После обеда пошли разговоры без конца; мы с Томом были все время настороже, но все напрасно: никто ни единым словом не обмолвился о беглом негре, а мы боялись сами выведывать. Вечером, за ужином, один из маленьких мальчиков спросил:
— Папа, можно мне с Томом и Сидом пойти посмотреть представление?
— Нет, — отвечал старик, — я полагаю, что и не будет никакого представления, а если б оно и состоялось, то я не позволю вам идти: беглый негр рассказал Бертону и мне, в чем состоит это соблазнительное представление, а Бертон обещал рассказать другим; так что, я надеюсь, они еще раньше выпроводят из города этих нахальных бродяг.
Так и есть: свершилось!.. Но я тут был ни при чем.
Мы с Томом должны были спать в одной комнате, на одной кровати. Под предлогом усталости мы пожелали хозяевам спокойной ночи и ушли к себе сейчас же после ужина, а потом вылезли из окна, карабкаясь по громоотводу. Я не рассчитывал, чтобы кто-нибудь мог предупредить короля с герцогом, и, таким образом, если я не потороплюсь и не сообщу им об угрожающей опасности, то они наверняка попадут в беду.
По дороге Том рассказал мне все, что случилось без меня: как все думали, что меня зарезали, как вскоре исчез отец и не возвращался больше, и какой переполох наделал побег Джима. А я в свою очередь рассказал Тому всю историю про мошенников, представлявших «Царственное диво», и кое-что про наше путешествие на плоту. Придя в город, мы направились по главной улице. Было не больше половины девятого. Вдруг, смотрим: несется по дороге разъяренная толпа с факелами, колотя в жестяные сковороды и трубя в рога; мы отскочили в сторону, чтобы дать им дорогу, и, когда толпа проносилась мимо нас, я увидал короля и герцога, сидящих верхом на шестах, то есть я догадался, что это король и герцог, хотя они были обмазаны дегтем и вываляны в перьях, так что потеряли образ человеческий и походили на пару громадных, чудовищных солдатских султанов.
Больно мне было глядеть на это зрелище; у меня сердце ныло за жалких негодяев, я уже и сердиться на них не мог. Страшно было смотреть на это! Люди могут быть иногда ужасно жестоки друг к другу!

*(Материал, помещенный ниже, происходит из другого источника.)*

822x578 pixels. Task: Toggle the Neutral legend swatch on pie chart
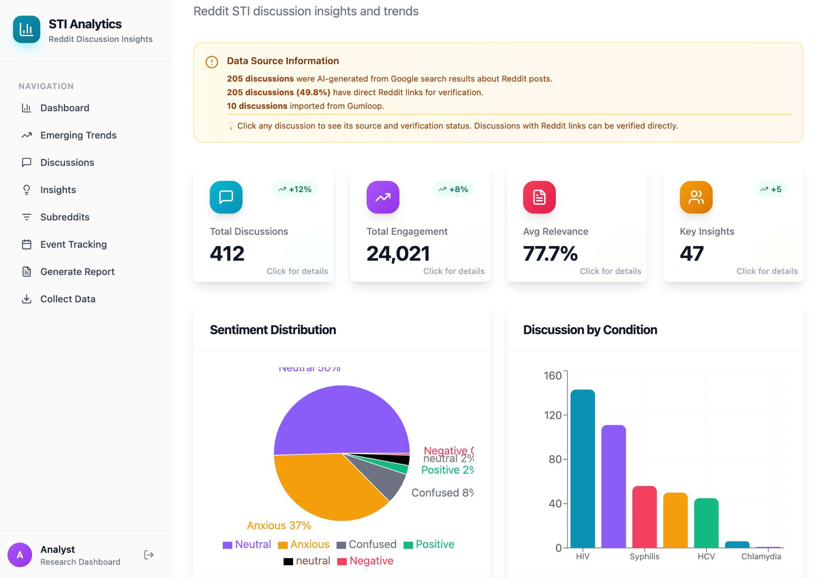click(227, 544)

Мы увидели, что уже поздно — делу не помочь, и стали расспрашивать кое-кого из прохожих, как все это случилось. Нам рассказали, что все шли на представление как ни в чем не бывало, с самым невинным видом; уселись на места и сидели спокойно, покуда король не начал свои кувырканья и прыжки на сцене; тогда кто-то подал знак — и вся публика вскочила с мест и кинулась на актеров.
Печально поплелись мы домой; никогда еще я не чувствовал себя таким смущенным, приниженным и виноватым, хотя, в сущности, я ничего не сделал дурного. Но так всегда бывает: разницы нет — правы вы или виноваты, а совесть все равно вас мучит. Если б у меня была собака, похожая на совесть, я бы взял ее, да и отравил, не долго думая! Эта совесть занимает ужасно много места внутри человека, а толку от нее мало. Том говорил то же самое.